[Material provided]
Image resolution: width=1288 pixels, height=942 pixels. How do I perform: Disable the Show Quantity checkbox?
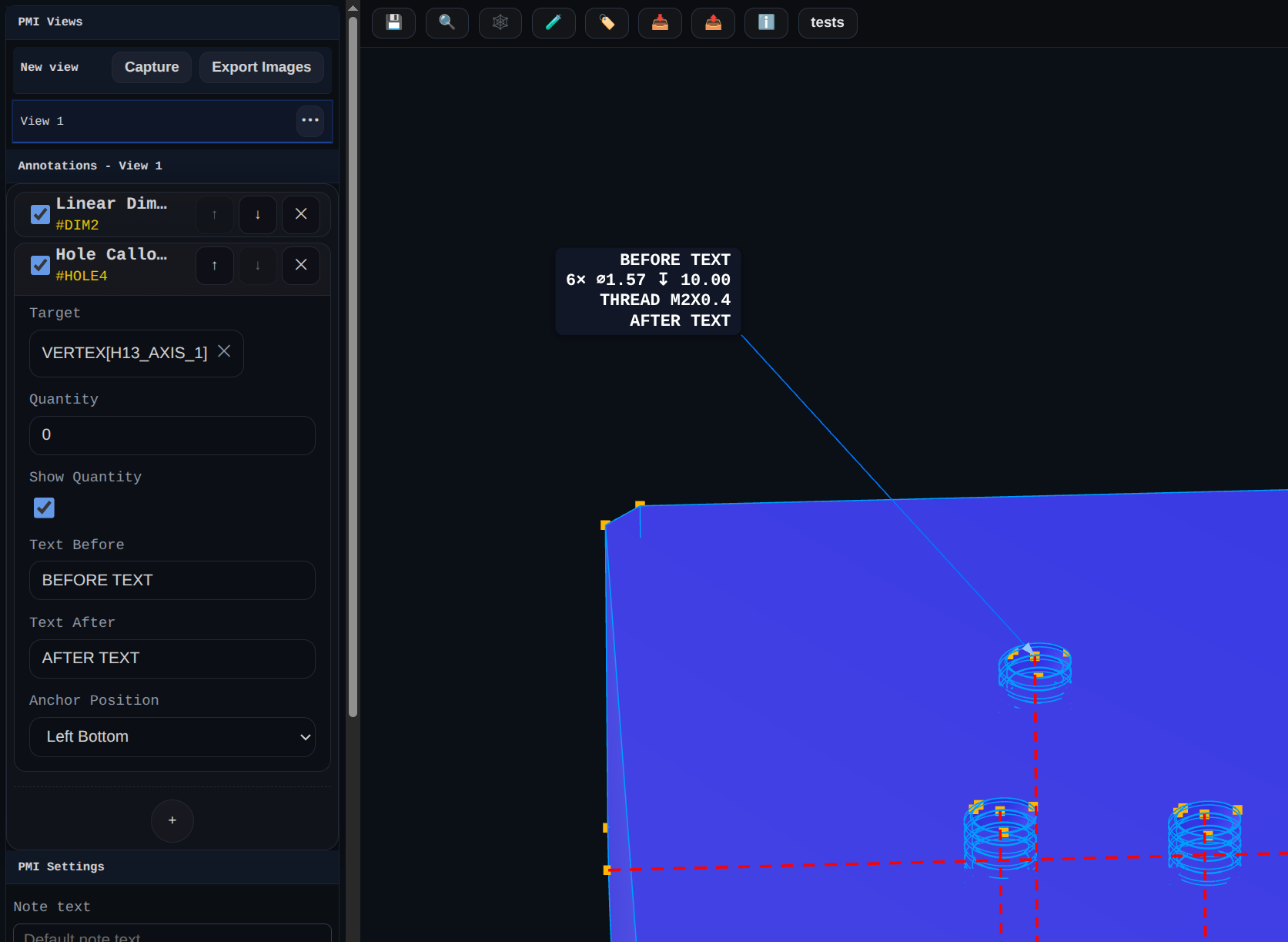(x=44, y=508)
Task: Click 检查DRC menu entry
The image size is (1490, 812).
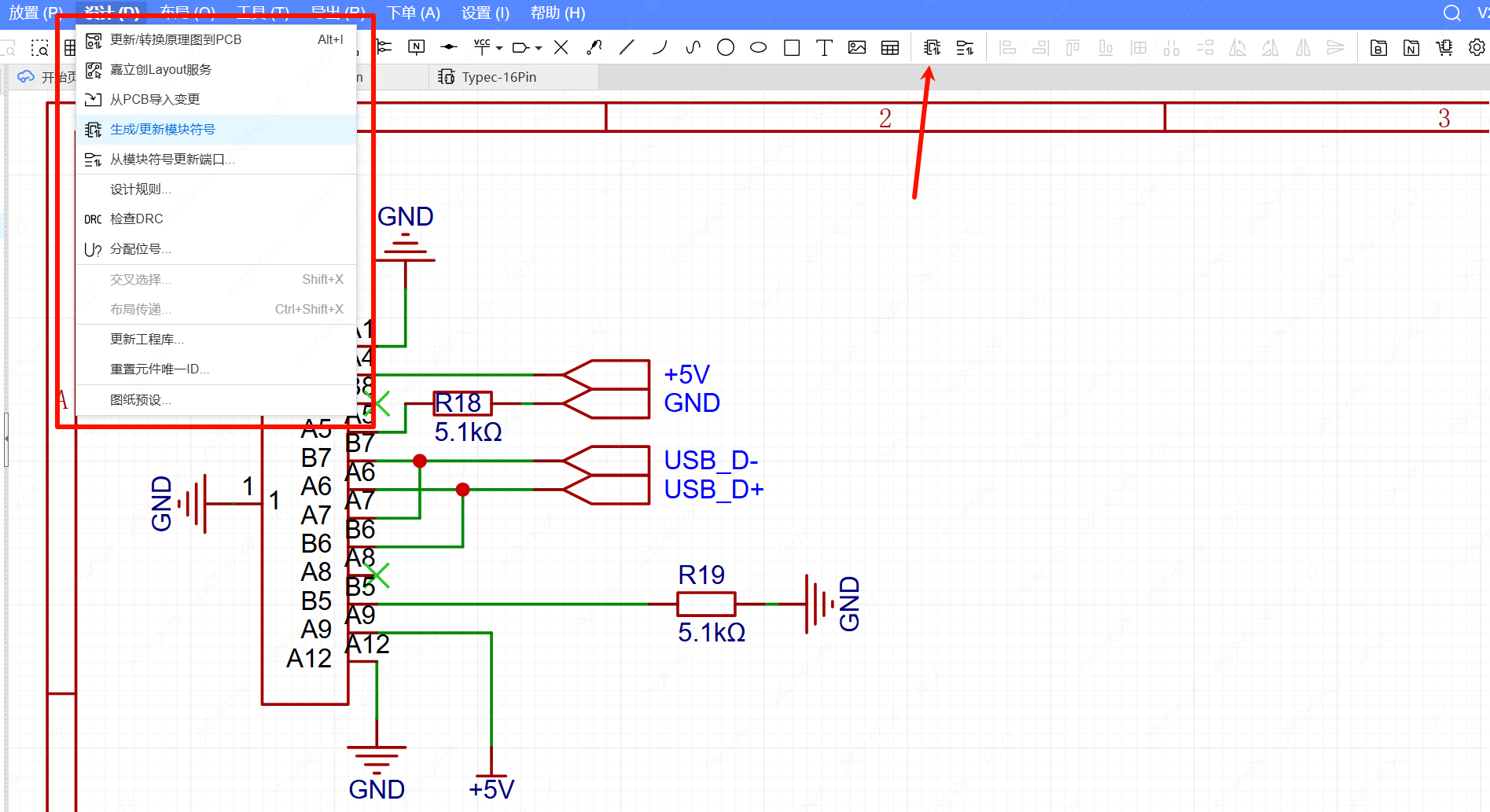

--

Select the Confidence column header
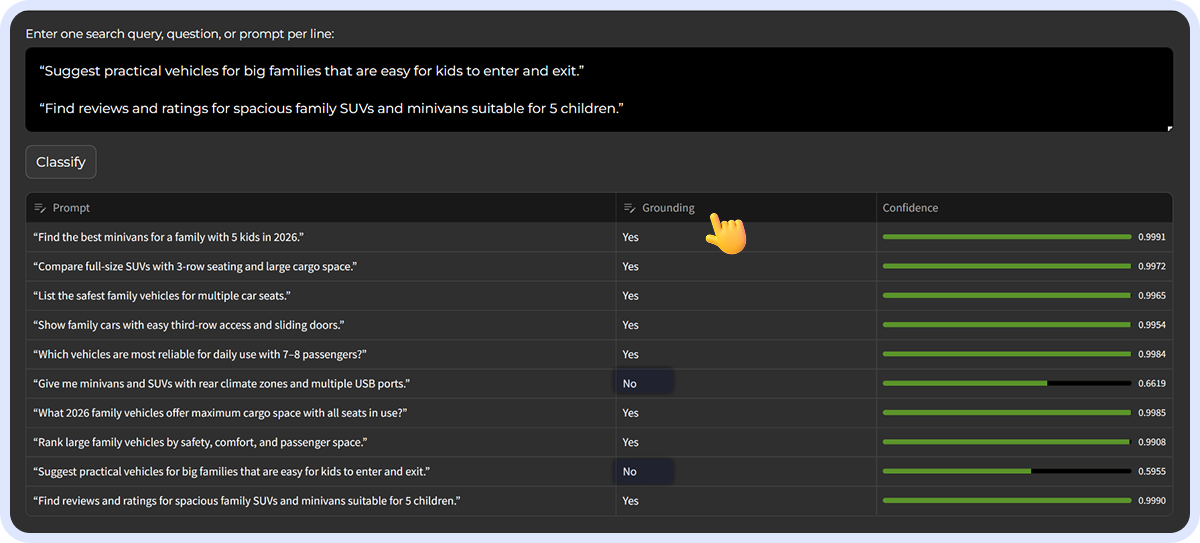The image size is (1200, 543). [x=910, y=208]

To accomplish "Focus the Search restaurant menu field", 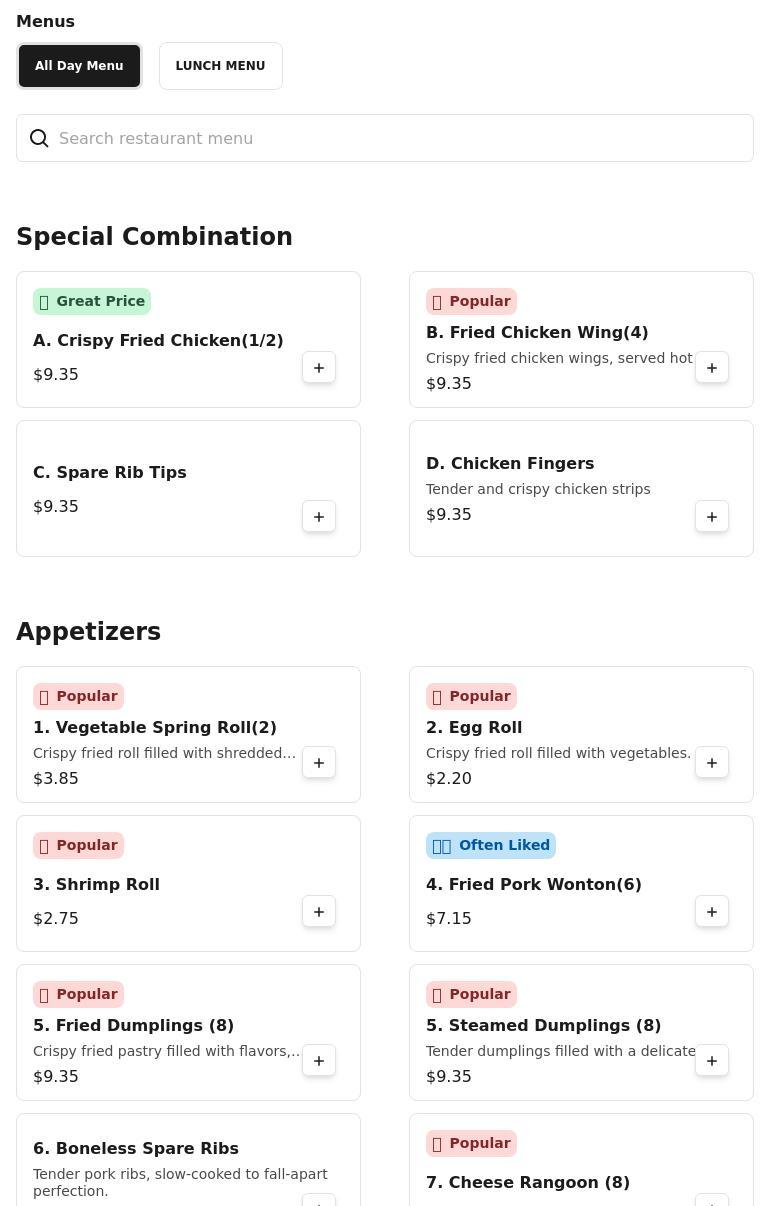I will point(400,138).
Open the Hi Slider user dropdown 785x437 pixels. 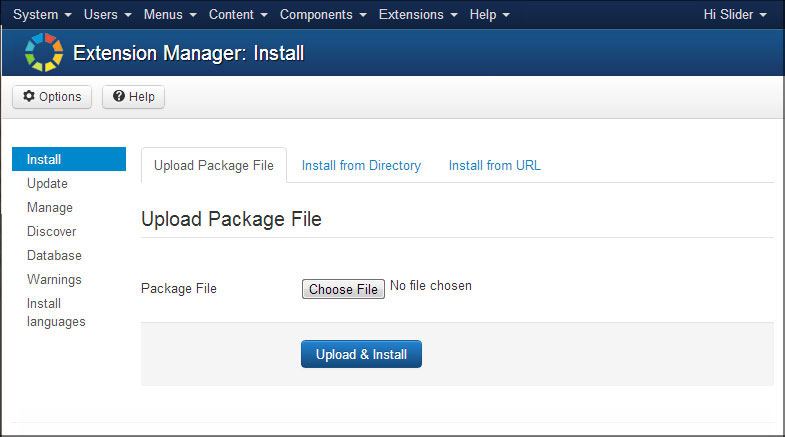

[What to produce]
Would you please write out, exactly and with no other lines, the stretch of the listing above from the line containing "Task: Click 检查DRC menu entry" through the line containing "The image size is (1490, 812)."?

[Solution]
Task: Click 检查DRC menu entry
The image size is (1490, 812).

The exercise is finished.